Don't get us wrong: The Arizona law — which requires local police, in the course of a lawful stop, to question the legal status of anyone they reasonably suspect of being in this country illegally — is draconian and, as the lawsuit argues, potentially an unconstitutional infringement on federal powers.

Draconian? I would assume that somewhere in USA Today’s offices they have a dictionary (maybe not). Here is the definition of draconian.

1 : of, relating to, or characteristic of Draco or the severe code of laws held to have been framed by him
2 : cruel; also : severe


Given that Draco, the individual from ancient Greece referenced in the first definition, was infamous for severe laws that often put people to death for minor infractions, I assume that is not what USA Today meant. So I guess that they mean that Arizona’s law is severe and cruel. Really?

So asking people during the course of a traffic stop, for example, for proof that they are a citizen is “draconian”? I wonder if anyone on the editorial board of USA Today took a second to ask “Is this law even unreasonable, much less draconian?”. I am assuming not. When the media insists on using over the top rhetoric like draconian to describe a pretty mild law, it cheapens the word and makes a mockery of actual draconian laws that exist around the world. When people describe Abraham Lincoln as a tyrant or George W. Bush as a fascist, it exposes their inability to formulate a coherent argument which results in using overheated rhetoric in place of reason.

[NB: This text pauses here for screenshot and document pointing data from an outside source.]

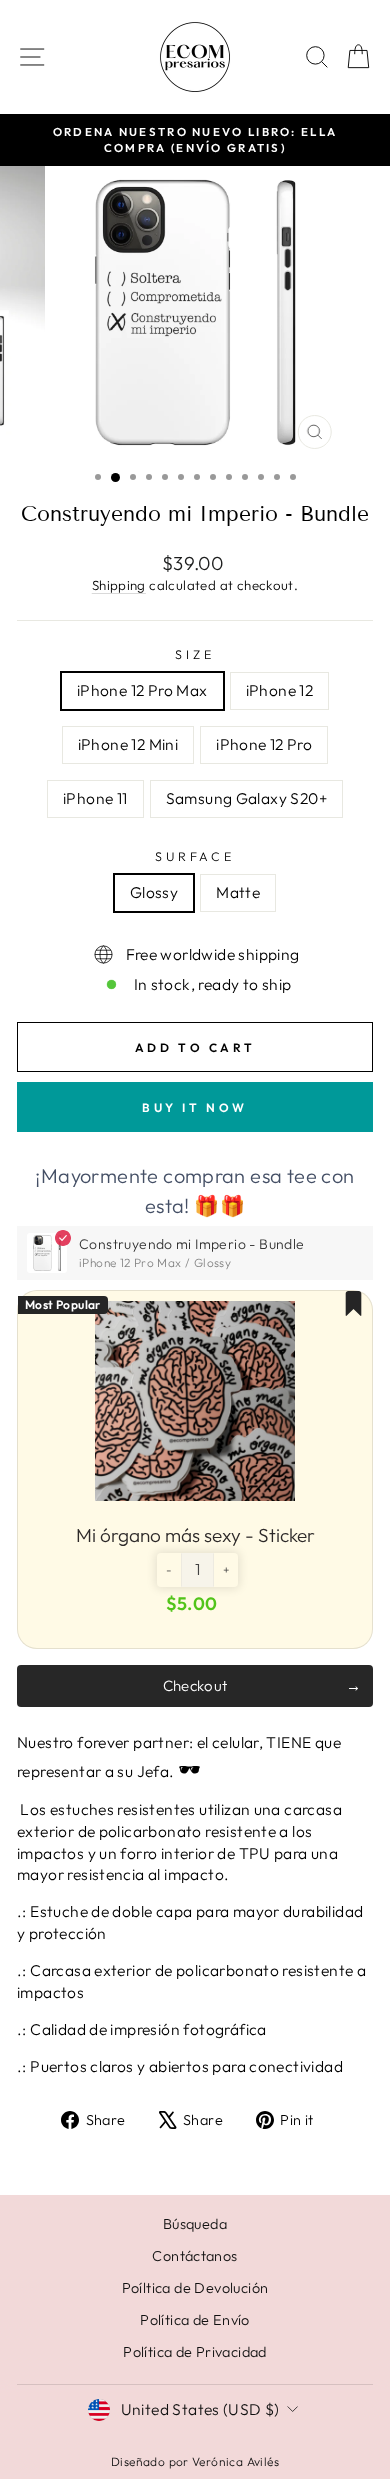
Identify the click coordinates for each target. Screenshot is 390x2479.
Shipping (119, 585)
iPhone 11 (95, 798)
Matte (238, 892)
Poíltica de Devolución (195, 2288)
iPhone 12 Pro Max (142, 690)
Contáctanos (194, 2256)
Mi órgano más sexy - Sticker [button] (195, 1535)
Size (194, 654)
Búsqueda (195, 2224)
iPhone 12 (280, 690)
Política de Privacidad (195, 2352)
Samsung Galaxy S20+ (246, 798)
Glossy (154, 892)
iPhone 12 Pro (264, 744)
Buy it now (195, 1107)
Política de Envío (195, 2320)
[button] (169, 1570)
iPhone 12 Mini (128, 744)
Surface (194, 856)
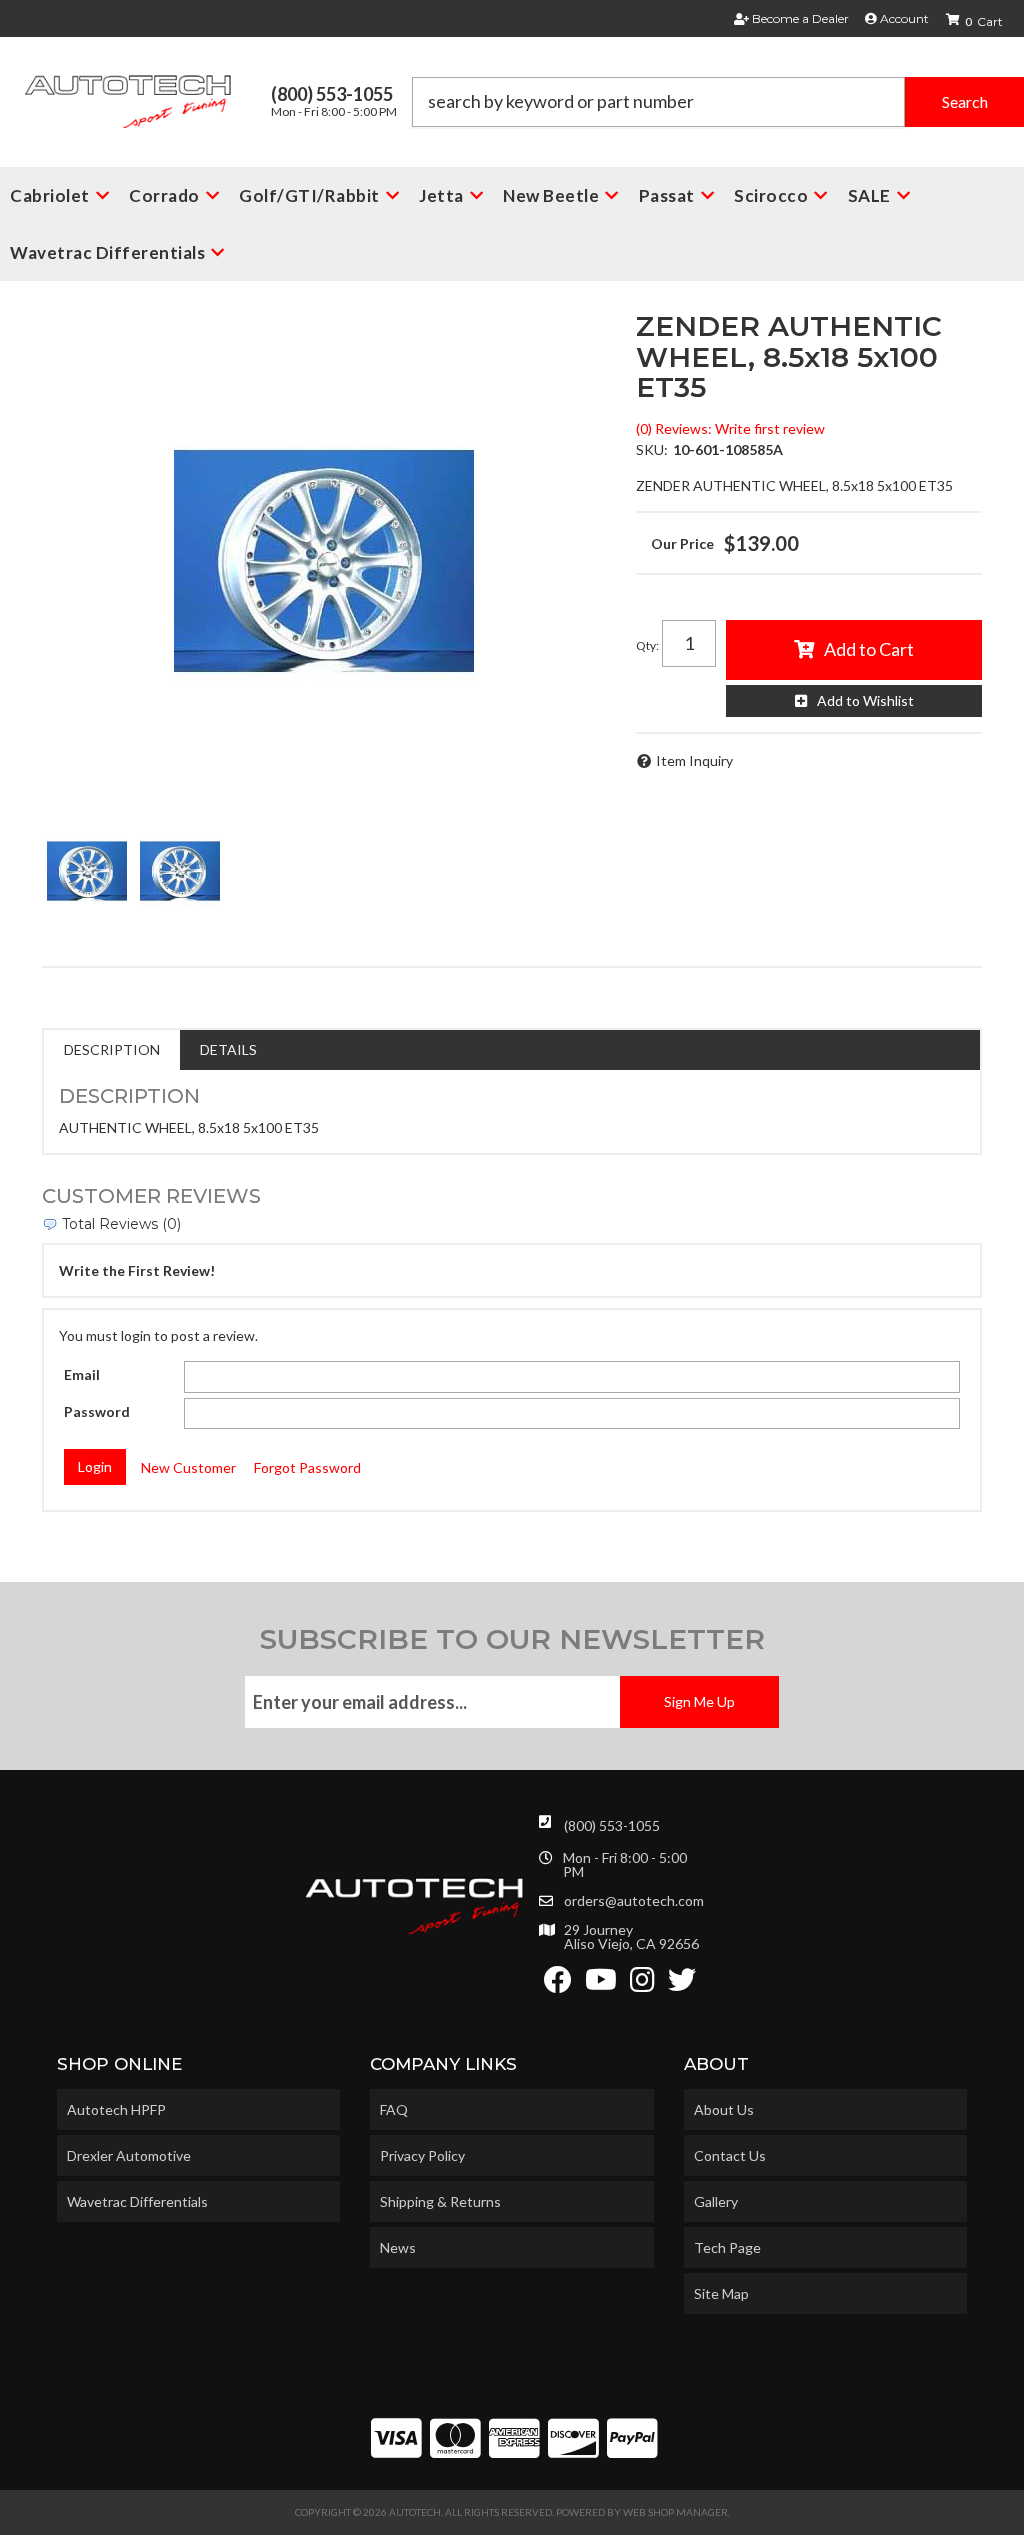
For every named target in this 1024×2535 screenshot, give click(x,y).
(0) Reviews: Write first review (730, 428)
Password (97, 1411)
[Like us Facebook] (558, 1984)
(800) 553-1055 (612, 1825)
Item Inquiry (694, 760)
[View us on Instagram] (642, 1984)
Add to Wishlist (865, 700)
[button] (718, 102)
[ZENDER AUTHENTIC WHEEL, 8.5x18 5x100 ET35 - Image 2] (180, 871)
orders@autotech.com (634, 1901)
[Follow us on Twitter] (682, 1984)
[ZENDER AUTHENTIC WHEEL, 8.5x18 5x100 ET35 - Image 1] (87, 871)
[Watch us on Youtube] (601, 1984)
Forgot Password (307, 1467)
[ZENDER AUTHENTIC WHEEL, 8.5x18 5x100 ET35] (324, 561)
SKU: (652, 449)
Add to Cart (869, 649)
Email (82, 1374)
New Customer (188, 1467)
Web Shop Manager (675, 2512)
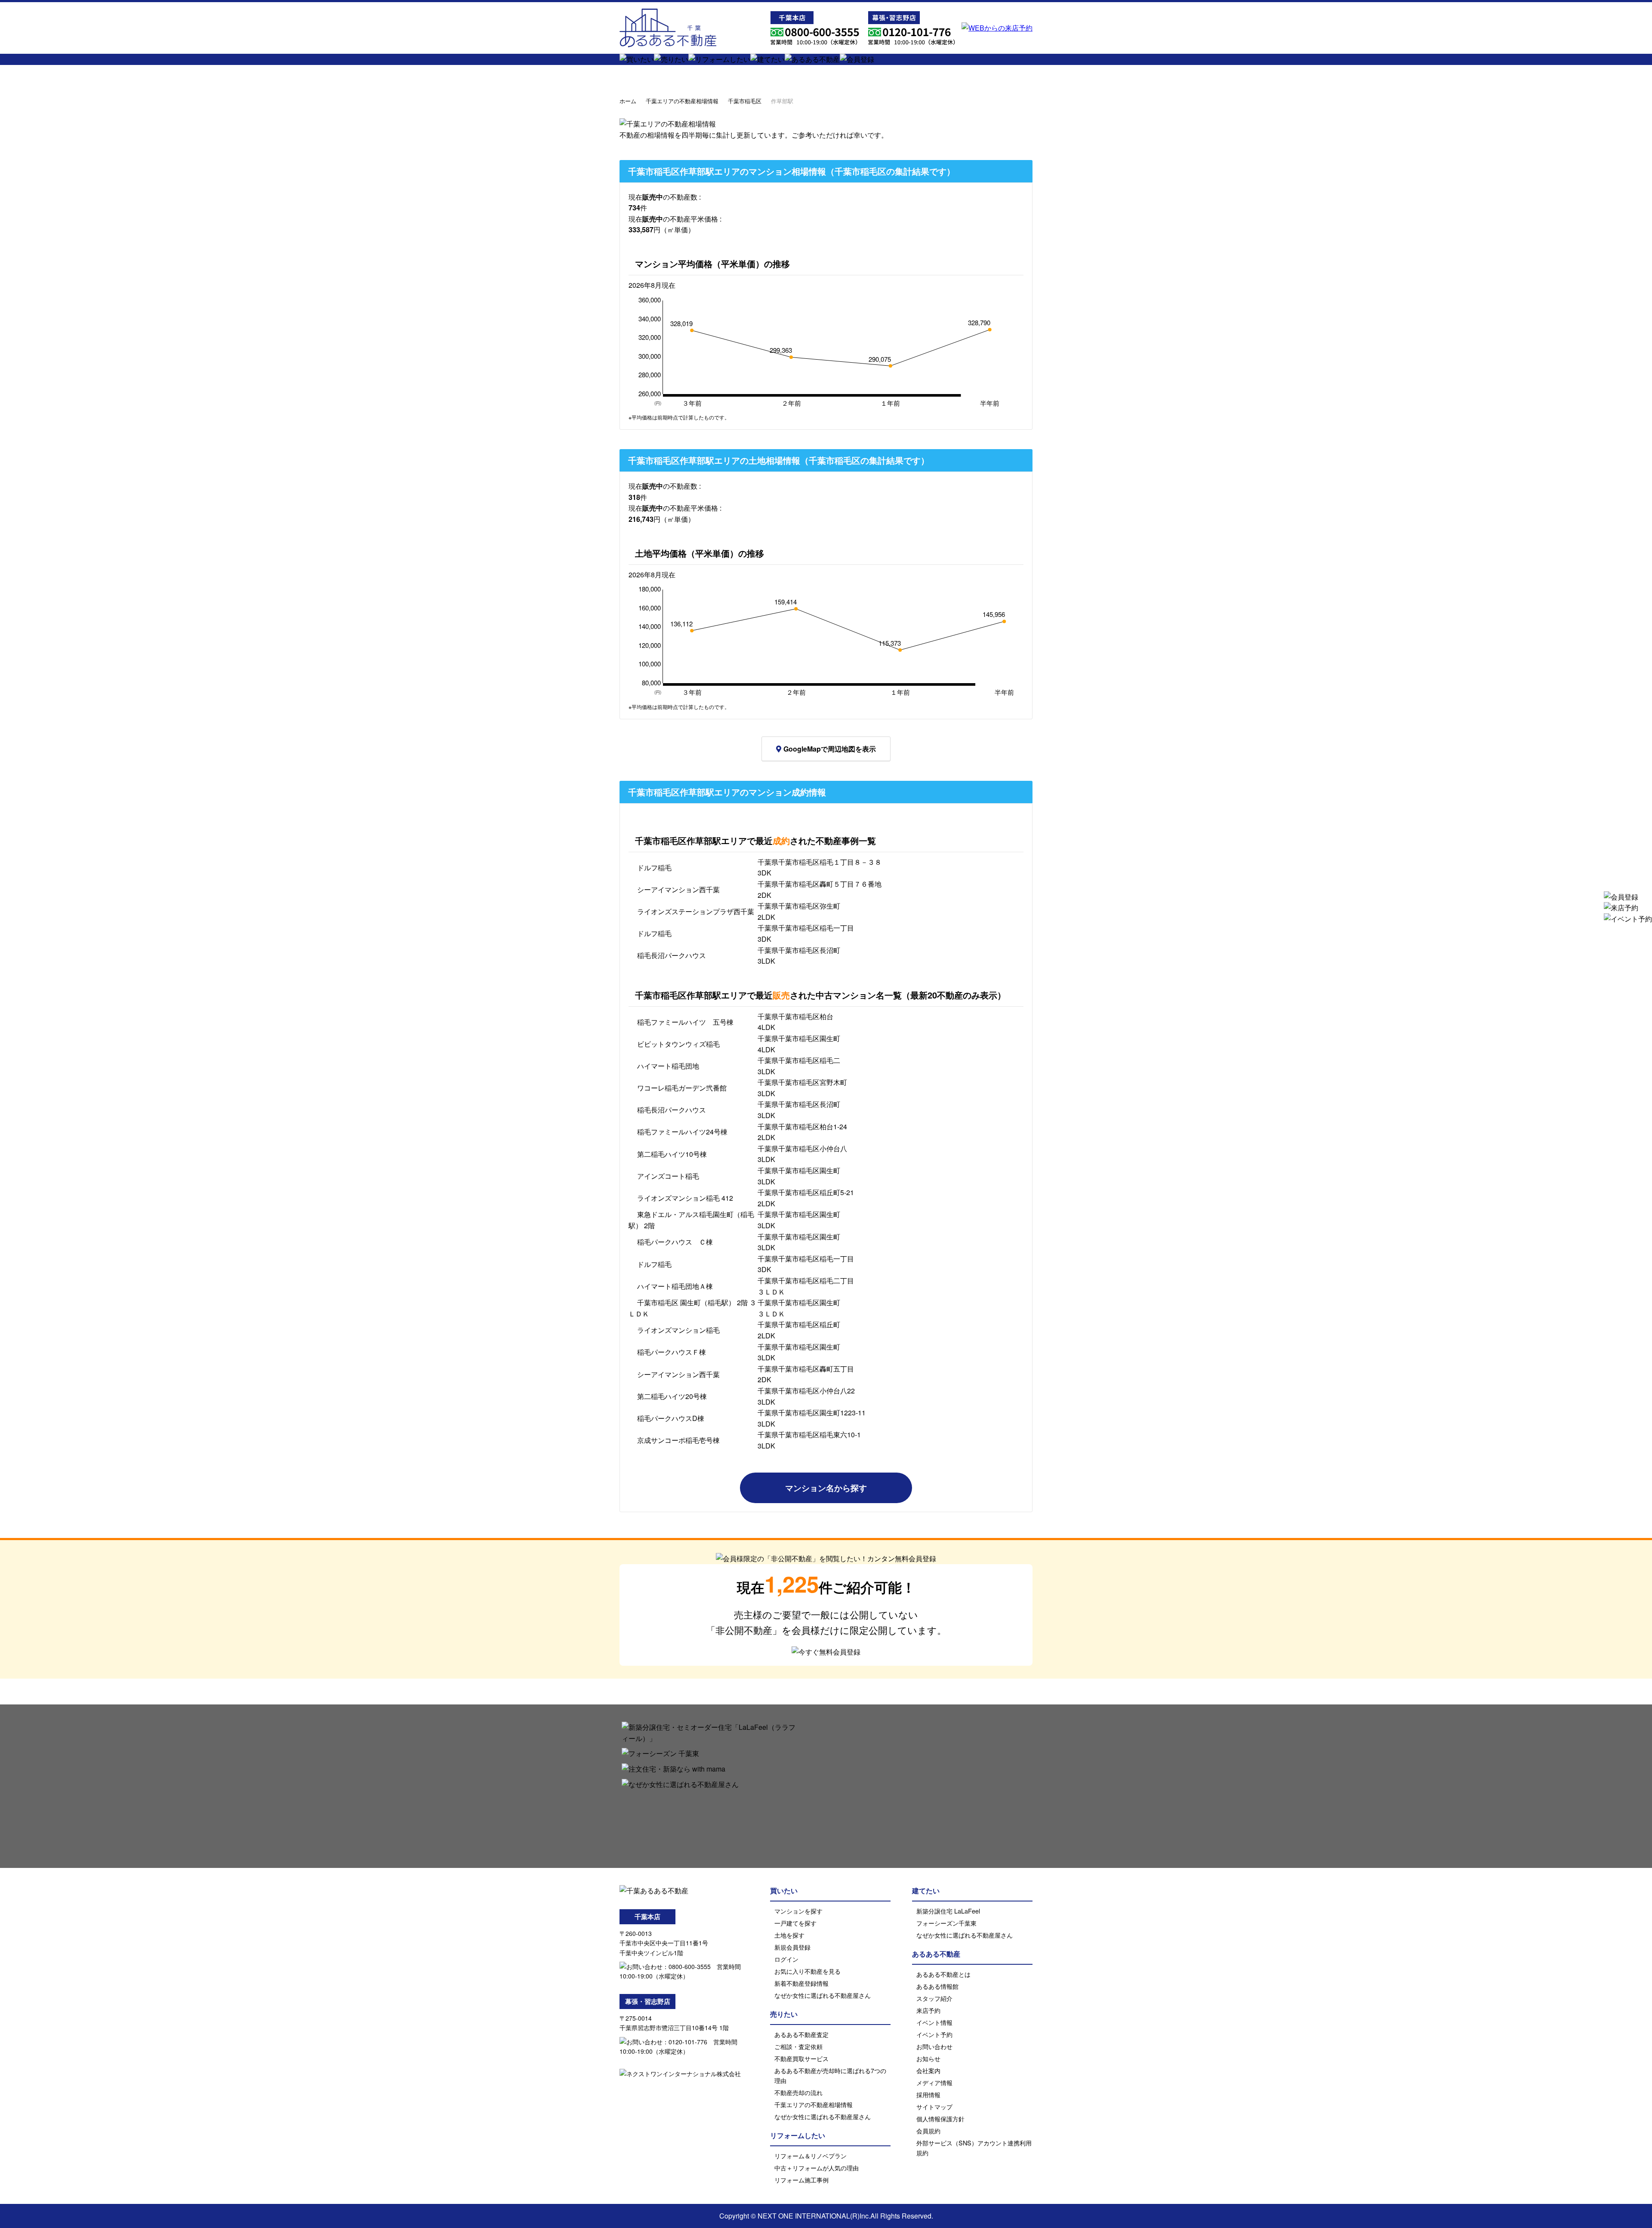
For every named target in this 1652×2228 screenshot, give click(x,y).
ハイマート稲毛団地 (668, 1066)
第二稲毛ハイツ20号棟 (672, 1396)
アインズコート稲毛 (668, 1176)
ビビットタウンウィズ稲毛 (678, 1044)
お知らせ (928, 2058)
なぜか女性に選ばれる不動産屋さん (822, 1995)
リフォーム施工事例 (801, 2179)
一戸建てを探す (795, 1922)
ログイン (786, 1958)
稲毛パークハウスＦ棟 (671, 1352)
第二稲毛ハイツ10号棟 (672, 1154)
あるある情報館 (937, 1986)
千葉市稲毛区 (744, 101)
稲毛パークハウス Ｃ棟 (675, 1242)
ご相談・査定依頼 (798, 2046)
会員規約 (928, 2130)
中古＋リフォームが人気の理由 (816, 2167)
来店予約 (928, 2010)
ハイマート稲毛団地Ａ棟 (675, 1286)
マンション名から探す (826, 1488)
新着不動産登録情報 (801, 1983)
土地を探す (789, 1934)
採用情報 (928, 2094)
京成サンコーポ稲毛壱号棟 (678, 1440)
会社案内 (928, 2070)
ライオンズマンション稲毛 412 (685, 1198)
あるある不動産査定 (801, 2034)
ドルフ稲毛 (654, 867)
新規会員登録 (792, 1946)
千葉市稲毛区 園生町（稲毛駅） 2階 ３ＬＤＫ (692, 1308)
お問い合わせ (934, 2046)
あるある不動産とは (943, 1973)
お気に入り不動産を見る (807, 1970)
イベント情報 (934, 2022)
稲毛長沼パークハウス (671, 955)
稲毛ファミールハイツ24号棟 (682, 1132)
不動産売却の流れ (798, 2092)
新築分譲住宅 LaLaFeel (948, 1910)
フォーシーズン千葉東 (946, 1922)
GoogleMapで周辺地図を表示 (829, 749)
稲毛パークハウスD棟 (670, 1418)
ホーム (628, 101)
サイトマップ (934, 2106)
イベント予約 (934, 2034)
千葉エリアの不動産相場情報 (682, 101)
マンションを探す (798, 1910)
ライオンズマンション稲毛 (678, 1330)
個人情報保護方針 (940, 2118)
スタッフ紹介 (934, 1998)
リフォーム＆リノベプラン (810, 2155)
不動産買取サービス (801, 2058)
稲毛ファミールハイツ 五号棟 (685, 1022)
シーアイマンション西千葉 (678, 889)
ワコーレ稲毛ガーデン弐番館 (682, 1088)
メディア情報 (934, 2082)
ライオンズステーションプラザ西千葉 (695, 911)
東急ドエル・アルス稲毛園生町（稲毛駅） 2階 (691, 1219)
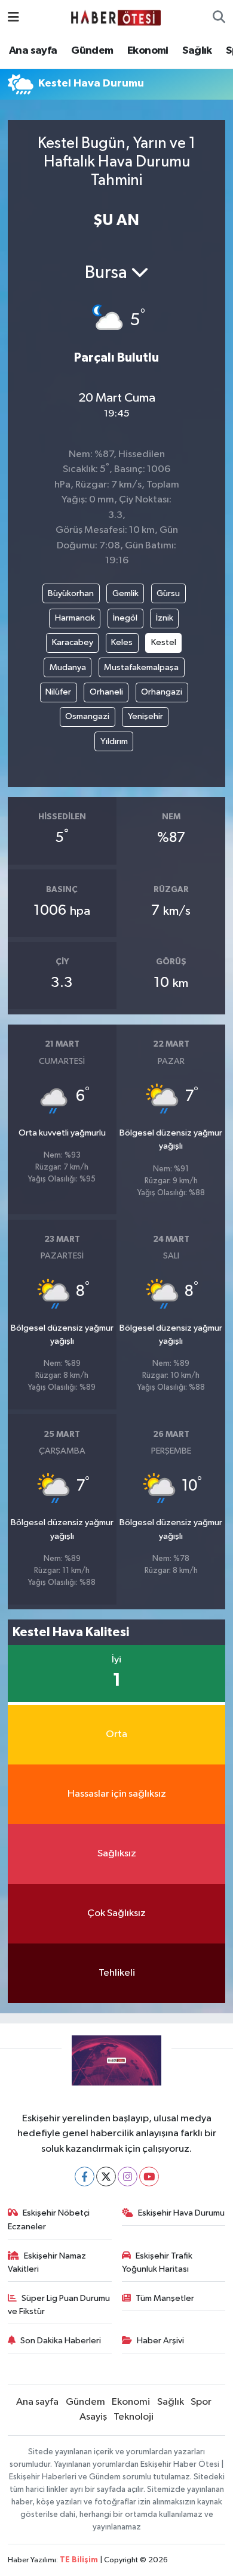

Let’s look at the way a traffic stop might go in Arizona. A police officer in Arizona pulls someone over for a traffic violation. They first thing they ask for is…drivers license and registration. If you produce these legally required documents, documents I always have with me, I am issued a ticket and go on my way. I am clearly a citizen of this country because I have a government issued ID. On the other hand, someone who refuses or is unable to produce such an ID (which is required for all sorts of stuff and rightly so) does and should raise suspicion. Keep in mind of course that being in the United States illegally is…..illegal. That is why they are called “illegal immigrants”. Since the Federal government has essentially abdicated its responsibility to control our borders, Arizona has taken matters into its own hands and done so in a way that is little different from states having their own drivers license laws.

Thankfully the Federal government is about to spend untold millions to engage in some political grandstanding that has no chance to succeed in overturning Arizona’s law. Perhaps we could try to secure the border, impose severe penalties on employers who hire illegal workers. That might make some actual sense so it probably won’t happen.